My first full day in Kesennuma, my cousin Motō played enthusiastic guide to my dad and me. We first visited the family grave site, then the Kesennuma fish museum, which now dedicates half its real estate to the tsunami and reconstruction. A short video ran through seven-plus years of history, and it was a perfect way to begin my time in Kesennuma. In other words: gut-wrenching.
In the afternoon, tsunami walking tours in association with a public tsunami awareness event were offered. So, accompanied by Yu, the intrepid Japanese linguist I hired for this trip, we walked for two hours over a couple miles of Kesennuma’s tsunami-affected area. I should note here that I couldn’t possibly have planned things so perfectly as to begin my Kesennuma stay with a period of initial familiarization aided by public events. In fact, to be perfectly honest, I had only a rough sketch for my thirteen days in Japan, and precious few sources to speak with. But a spate of coincidences have occurred that have in turn resulted in a cascade of doors that opened other doors, beginning with the public awareness event.

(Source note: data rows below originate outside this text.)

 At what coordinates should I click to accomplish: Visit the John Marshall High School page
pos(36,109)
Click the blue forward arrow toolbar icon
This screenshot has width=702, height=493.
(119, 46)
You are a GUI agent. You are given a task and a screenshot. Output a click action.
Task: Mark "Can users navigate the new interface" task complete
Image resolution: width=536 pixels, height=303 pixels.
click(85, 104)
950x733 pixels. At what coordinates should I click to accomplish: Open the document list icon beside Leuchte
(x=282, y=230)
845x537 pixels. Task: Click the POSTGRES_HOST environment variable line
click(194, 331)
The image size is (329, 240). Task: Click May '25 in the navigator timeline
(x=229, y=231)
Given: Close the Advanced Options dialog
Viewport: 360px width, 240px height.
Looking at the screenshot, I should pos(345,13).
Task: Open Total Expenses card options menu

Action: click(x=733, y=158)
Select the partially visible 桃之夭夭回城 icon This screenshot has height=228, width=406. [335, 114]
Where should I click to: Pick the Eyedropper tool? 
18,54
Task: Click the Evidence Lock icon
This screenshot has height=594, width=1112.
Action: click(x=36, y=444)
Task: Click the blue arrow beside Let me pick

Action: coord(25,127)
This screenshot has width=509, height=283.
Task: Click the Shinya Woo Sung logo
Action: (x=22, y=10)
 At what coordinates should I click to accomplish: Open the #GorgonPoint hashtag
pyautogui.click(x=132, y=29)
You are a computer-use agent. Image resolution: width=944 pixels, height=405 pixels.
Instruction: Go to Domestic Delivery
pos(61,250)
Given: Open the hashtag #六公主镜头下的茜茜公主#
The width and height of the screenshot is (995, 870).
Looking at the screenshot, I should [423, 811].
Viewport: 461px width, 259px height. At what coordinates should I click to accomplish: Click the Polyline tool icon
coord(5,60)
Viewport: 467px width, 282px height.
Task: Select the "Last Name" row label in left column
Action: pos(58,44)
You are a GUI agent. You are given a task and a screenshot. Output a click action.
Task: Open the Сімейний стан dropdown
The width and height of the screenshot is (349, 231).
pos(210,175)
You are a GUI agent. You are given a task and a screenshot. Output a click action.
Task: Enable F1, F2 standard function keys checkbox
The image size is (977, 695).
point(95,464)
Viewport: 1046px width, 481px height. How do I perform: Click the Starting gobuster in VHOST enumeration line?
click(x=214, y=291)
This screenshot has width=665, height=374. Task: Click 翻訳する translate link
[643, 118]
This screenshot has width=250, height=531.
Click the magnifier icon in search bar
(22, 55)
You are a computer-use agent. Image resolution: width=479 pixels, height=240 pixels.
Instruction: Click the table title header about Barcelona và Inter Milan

Our guide, a retired gentleman Hashimoto Shigeyoshi (family name first in Japan) who ran a Kesennuma evacuation center on 3.11.11, began with the photo pictured here, and it was a powerful way to begin the tour. The top image was taken from the top floor of the parking garage you can see in the background of my photo on 3.11. The enormous standing wave in the image is cresting near the height of the parking garage. It is one thing to see disaster electronically, maybe even feel it over long distances. But it is another entirely to stand on dry ground under a bluebird day as a band plays nearby and the scent of good food drifts with the wind, only to realize that in that spot, I’d have been some thirty feet underwater on that day in 2011.
For the next 120-plus minutes Hashimoto-san walked us around Kesennuma, and I’m not sure he stopped speaking with passion and conviction for less than a minute or two. It was only supposed to be a 90 minute tour, but I could not help but stop him every few steps to ask more questions. I’d like to say that I knew everything beforehand, that years spent staring at articles and papers and pictures and videos had told me everything I needed to know. But if that was true, I wouldn’t be here in the first place.
The old adage that seeing is believing is just true enough to make the saying last. I would amend it slightly: some things must be seen to be known more fully.